Consider reactions to Pres. Obama’s speech last night. As expected, Obama spoke at a gathering in Tucson in which he called for more civility in America’s public discourse. Today, as I fully expected, right-wing blogs are filled with hate for Obama, all those godless liberals and, for good measure, those who don’t think Sarah Palin is a goddess.

The RedState site’s piece on the speech, by the usually zealous Erick Erickson, was relatively restrained — until it veered into a weird fantasy about some “Media Matters reader who even now is dreaming” of killing Sarah Palin. In RedState’s comments section, you’ll find nothing but the usual angry bitching, and even a complaint or two that since “Giffords is not dead,” there shouldn’t have been such an “over the top” event, and that, in any case, she doesn’t deserve the kind of praise Obama gave her. On the FoxNation site, the story about Obama’s speech pleading for more civility was headlined “Obama Distances Himself From Loons on the Left.”

And that follows yesterday’s defensive attack by Palin on those who dared think the gun crosshairs on her map might be provocative — a speech in which she blundered into using the term “blood libel,” associated since the Middle Ages with anti-Semitism. Palin can’t help it, though, she was just repeating a phrase she’d picked up from one of her favorite ventriloquists, the Wall Street Journal.
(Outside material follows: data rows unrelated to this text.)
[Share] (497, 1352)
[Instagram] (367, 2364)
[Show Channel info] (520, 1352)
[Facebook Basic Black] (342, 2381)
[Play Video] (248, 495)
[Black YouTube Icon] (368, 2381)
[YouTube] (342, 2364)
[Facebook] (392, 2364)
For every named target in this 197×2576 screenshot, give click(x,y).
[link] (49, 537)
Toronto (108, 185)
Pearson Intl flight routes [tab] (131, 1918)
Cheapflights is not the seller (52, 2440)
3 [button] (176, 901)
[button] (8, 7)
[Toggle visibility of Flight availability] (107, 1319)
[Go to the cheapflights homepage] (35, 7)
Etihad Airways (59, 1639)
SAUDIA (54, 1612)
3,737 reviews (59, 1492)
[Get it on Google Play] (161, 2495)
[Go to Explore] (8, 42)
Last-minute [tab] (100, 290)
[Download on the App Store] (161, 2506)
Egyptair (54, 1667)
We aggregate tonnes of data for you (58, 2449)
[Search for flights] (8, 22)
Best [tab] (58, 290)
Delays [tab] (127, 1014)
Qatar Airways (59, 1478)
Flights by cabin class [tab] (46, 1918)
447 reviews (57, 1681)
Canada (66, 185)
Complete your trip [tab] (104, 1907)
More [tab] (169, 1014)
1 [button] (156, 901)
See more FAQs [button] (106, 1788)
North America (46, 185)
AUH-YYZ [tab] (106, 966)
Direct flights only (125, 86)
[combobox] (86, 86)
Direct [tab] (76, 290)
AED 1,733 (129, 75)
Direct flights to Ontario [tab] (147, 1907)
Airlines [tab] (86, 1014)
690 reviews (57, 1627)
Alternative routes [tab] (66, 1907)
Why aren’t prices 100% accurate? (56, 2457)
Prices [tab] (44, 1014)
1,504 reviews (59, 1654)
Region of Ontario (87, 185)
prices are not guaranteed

I’m still waiting to see if anyone — anyone at all — on the right will even acknowledge that there may be just a teensy problem with their movement’s pissed-off-at-the-modern-world, spittle-spraying rhetoric. I don’t’ think I need to wait any longer for the answer, though, if today’s reactions are any indication. As we’ve said before, self-awareness hasn’t exactly been one of the right’s strong suits.

Take, for example, our old friend Rep. Louie Gohmert (R-Texas), of “terrorist anchor babies” fame, who said yesterday that he thought the government could be withholding information about the Arizona shootings because Jared Loughner is a Marxist who might upset Obama’s political plans.

Or how about Tucson Tea Party co-founder Trent Humphries, who said that if Giffords was so concerned about violent rhetoric, then it’s her fault she was shot because she “had no security whatsoever.” Oh well, so much for the right dialing down its rhetoric. To quote Joni Mitchell out of context, “Guess that was just a dream some of us had.”